Tasks and exercises:
1. According to the text about the Mexicali brewery, on which dates will the vote on the brewery's fate be held?
2. Please explain, using the text about the Mexicali brewery, why farmers and other residents of the area have opposed building the brewery.
3. Decide whether each statement agrees with the text about the Mexicali brewery, and back each yes or no with the deciding words from it: (a) The U.S. Embassy favored holding the vote. (b) Opposition to the brewery's construction dates back to 2016. (c) The president described the vote as a consultation.

Reading text:
__________
The fight against the brewery has been going on for nearly four years.

President López Obrador announced that the vote to determine the fate of a brewery being built by U.S. beverage producer Constellation Brands in Mexicali will be conducted on March 21 and 22.

The president announced the vote last week to much opposition from the company and even the U.S. Embassy, which said a vote would not be good for Mexico.

“It is binding because the Ministry of the Interior has the faculties for such a proposition. It’s actually not called a consultation, it’s called a participatory exercise,” he said at his morning press conference on Monday.

Farmers and other residents of the area have opposed the construction of the brewery since 2016, claiming that it will put a strain on the region’s water supply.

The president said that the federal government will set up information tables to apprise the public of the permits the company has received and who granted them.

“We’re going to announce the opinions in favor and those against. We’re going to explain how the company received all of its permits for construction,” he said.
__________
Dataset entries:
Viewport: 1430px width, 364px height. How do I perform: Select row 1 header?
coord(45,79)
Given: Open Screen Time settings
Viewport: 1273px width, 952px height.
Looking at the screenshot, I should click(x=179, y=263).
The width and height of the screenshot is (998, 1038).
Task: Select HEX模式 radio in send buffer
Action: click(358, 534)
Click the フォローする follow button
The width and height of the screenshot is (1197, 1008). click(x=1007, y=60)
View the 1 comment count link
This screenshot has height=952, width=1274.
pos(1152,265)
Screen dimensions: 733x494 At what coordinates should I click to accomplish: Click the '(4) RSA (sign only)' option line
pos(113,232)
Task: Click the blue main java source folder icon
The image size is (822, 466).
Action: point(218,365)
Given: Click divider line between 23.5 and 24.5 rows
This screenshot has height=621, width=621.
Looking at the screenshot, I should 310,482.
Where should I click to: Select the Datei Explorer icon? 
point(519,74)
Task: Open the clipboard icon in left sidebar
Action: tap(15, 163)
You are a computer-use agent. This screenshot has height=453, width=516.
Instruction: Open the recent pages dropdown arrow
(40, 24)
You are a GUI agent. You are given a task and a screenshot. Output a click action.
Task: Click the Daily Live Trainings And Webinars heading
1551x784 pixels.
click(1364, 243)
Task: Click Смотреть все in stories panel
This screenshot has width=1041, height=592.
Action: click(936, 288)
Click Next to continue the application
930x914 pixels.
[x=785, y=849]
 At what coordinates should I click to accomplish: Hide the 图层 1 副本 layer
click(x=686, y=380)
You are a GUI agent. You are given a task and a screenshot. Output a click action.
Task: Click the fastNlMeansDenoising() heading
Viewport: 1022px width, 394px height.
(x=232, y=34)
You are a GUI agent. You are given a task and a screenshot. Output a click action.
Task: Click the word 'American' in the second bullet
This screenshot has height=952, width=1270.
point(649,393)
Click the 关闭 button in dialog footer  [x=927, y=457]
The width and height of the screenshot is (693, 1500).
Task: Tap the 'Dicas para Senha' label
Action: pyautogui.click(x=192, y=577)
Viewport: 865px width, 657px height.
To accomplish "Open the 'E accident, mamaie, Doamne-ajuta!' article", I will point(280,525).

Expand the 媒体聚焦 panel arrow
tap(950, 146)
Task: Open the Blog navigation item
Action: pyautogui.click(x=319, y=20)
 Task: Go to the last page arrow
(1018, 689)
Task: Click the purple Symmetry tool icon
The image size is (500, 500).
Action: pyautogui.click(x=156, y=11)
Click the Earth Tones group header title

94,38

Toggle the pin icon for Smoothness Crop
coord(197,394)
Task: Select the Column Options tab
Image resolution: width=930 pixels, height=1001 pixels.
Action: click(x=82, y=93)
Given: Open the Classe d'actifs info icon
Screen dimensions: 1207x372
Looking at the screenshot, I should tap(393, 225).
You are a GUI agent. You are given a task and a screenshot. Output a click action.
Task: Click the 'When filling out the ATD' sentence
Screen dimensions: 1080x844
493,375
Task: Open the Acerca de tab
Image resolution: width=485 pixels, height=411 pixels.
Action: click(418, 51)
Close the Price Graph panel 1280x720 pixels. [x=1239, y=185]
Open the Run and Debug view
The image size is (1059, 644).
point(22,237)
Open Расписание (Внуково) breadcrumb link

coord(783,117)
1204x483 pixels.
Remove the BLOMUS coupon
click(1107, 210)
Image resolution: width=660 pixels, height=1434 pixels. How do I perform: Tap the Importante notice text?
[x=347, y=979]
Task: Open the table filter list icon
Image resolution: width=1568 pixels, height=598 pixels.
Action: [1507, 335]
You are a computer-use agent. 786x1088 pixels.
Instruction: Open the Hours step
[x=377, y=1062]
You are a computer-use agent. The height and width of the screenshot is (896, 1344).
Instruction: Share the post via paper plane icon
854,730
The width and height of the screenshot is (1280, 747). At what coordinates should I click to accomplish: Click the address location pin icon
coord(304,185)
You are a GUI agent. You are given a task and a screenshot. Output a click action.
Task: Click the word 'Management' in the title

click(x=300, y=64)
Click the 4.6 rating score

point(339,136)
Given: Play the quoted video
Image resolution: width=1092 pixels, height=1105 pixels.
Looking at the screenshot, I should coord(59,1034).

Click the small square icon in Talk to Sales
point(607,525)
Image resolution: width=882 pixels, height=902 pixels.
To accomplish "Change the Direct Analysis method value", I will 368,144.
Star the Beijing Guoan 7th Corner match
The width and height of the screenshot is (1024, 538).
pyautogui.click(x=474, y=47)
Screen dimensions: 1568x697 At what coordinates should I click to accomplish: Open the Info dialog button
__________
Outputs for the tasks:
1. March 21 and 22.

2. They claim the brewery will put a strain on the region's water supply. They have opposed its construction since 2016.

3.
(a) No: "which said a vote would not be good for Mexico"
(b) Yes: "have opposed the construction of the brewery since 2016"
(c) No: "It’s actually not called a consultation, it’s called a participatory exercise"